In fact, that racial howl did reverberate throughout the afterlife and the etheric plane, so much so that Robau felt compelled to show up at the chamber of the High Council and say, "Relax, friends, I'm ok. Way too badass for that Nero punk to take me down. It's all part of the big picture. Q'pla!"

He likes the cultural balsiness of the Klingons, and that racial expression of sorrow moved him.
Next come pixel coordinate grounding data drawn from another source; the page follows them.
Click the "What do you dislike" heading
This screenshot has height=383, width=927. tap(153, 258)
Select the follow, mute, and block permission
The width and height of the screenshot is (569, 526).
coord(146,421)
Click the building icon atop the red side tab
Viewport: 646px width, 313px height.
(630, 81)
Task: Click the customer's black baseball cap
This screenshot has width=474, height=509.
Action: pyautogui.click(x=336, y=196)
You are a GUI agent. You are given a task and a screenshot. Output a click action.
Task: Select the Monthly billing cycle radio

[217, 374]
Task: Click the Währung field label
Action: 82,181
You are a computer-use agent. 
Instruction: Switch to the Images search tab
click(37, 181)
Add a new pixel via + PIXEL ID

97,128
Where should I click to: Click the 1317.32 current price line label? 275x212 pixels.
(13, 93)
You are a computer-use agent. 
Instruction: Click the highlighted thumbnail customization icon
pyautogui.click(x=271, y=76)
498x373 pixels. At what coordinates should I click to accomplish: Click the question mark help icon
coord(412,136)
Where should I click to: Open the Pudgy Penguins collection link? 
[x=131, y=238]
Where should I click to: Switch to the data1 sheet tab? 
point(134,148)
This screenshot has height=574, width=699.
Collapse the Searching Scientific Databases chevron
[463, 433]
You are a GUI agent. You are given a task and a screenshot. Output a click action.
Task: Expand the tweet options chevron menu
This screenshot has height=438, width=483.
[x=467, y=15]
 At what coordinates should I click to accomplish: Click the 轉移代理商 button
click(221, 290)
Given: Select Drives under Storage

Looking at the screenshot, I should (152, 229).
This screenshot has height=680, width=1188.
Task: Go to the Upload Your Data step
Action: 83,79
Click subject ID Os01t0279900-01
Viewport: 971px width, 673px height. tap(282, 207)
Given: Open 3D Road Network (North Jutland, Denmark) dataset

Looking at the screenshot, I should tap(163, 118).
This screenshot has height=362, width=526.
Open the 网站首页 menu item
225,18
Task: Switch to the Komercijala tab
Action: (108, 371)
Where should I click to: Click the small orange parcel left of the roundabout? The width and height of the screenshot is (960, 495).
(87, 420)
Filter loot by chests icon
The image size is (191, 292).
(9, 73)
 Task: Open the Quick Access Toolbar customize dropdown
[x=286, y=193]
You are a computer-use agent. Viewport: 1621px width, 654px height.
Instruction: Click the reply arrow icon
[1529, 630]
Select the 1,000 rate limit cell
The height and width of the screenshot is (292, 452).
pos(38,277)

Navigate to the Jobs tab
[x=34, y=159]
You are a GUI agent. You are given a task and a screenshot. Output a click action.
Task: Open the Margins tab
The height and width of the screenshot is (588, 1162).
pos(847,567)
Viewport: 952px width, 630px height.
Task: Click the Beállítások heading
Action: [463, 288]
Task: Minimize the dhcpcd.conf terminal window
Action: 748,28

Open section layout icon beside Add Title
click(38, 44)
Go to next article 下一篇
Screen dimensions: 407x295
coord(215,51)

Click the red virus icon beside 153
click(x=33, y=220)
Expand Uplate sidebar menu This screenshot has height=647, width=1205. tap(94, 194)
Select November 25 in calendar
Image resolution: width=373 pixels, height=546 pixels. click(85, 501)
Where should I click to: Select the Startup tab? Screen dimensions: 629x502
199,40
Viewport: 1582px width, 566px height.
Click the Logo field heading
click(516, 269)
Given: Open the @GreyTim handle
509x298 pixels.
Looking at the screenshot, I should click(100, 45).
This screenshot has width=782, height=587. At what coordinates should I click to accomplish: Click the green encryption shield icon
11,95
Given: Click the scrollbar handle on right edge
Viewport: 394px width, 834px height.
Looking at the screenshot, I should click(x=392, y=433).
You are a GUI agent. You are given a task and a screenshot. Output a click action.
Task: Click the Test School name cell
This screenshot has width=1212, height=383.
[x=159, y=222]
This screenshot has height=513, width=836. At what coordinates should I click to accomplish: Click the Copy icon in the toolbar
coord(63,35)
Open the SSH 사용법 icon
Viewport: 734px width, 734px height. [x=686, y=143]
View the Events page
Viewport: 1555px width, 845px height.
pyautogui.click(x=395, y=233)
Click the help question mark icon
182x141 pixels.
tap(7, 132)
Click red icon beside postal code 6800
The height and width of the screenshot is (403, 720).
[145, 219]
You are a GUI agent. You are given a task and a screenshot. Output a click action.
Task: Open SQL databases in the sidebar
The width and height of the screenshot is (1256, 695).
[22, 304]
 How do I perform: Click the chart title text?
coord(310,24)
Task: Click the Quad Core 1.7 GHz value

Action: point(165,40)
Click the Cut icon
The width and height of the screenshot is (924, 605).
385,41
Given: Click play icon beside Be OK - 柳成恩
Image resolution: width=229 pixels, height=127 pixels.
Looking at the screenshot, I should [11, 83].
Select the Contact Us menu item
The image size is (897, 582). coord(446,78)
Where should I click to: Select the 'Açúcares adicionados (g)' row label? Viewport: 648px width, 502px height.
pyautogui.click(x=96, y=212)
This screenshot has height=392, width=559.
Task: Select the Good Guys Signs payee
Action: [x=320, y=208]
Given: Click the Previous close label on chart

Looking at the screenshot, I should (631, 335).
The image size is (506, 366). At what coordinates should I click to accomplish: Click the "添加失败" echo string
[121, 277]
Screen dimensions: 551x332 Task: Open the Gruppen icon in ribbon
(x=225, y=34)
He's badass, but a softy, too.
 
When Robau died the Klingon empire weeped as they knew their own ancestors would be now kicked out of Sto-Vo-Kor.
 
Anakin Skywalker didn't have a high concentration of Midi Chlorians. The ones he had just had a high concentration of Robaus.
 
Anakin Skywalker doesn't exist in the same timeline as Robau as something that lame can't occupy the same space-time continuum as Robau.
 
Anakin Skywalker doesn't exist in the same timeline as Robau as something that lame can't occupy the same space-time continuum as Robau.
If Robau was Luke's father, he wouldn't admit it and would simply carring on wooping his sorry lame ass.